◆ EXERCISE DESCRIPTION:
Each entry should be transcribed exactly as written, and any picture left out.

◆ Stored data:
++++++

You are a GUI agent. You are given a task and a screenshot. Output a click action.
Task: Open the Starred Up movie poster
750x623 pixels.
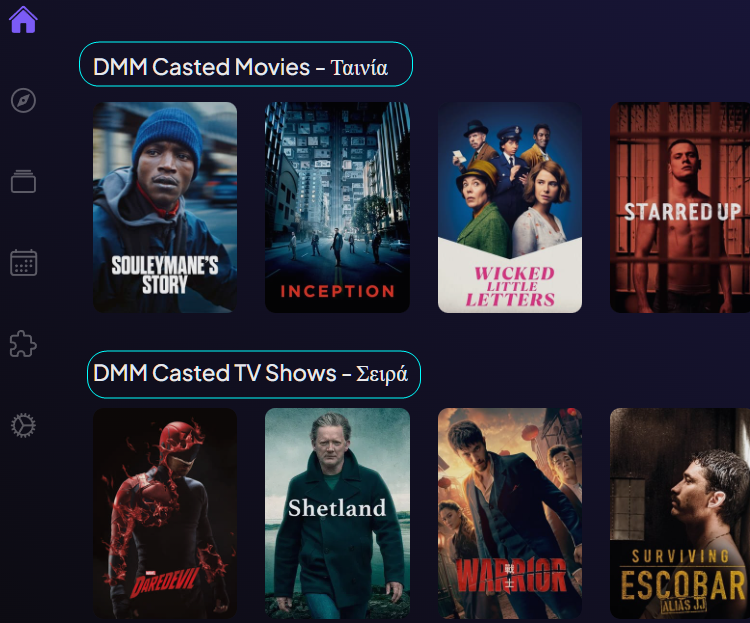point(680,207)
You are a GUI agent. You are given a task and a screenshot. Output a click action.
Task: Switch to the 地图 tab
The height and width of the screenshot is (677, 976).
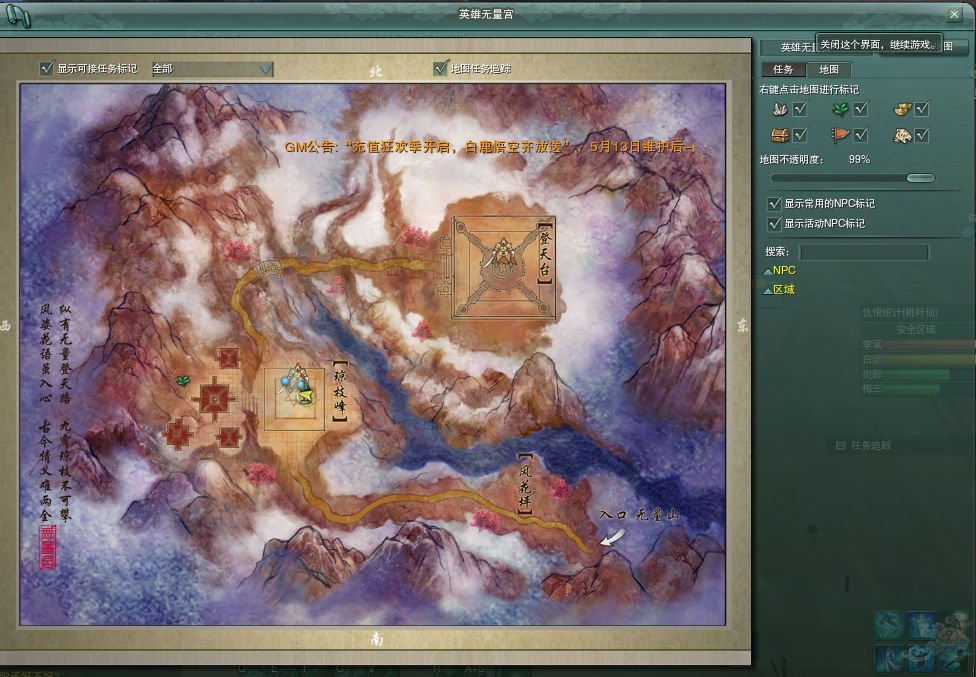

++++++

◆ WRITTEN ANSWER:
You are a GUI agent. You are given a task and a screenshot. Output a click action.
Task: Open the Starred Up movie poster
750x623 pixels.
point(680,207)
You are a GUI agent. You are given a task and a screenshot. Output a click action.
Task: Switch to the 地图 tab
The height and width of the screenshot is (677, 976).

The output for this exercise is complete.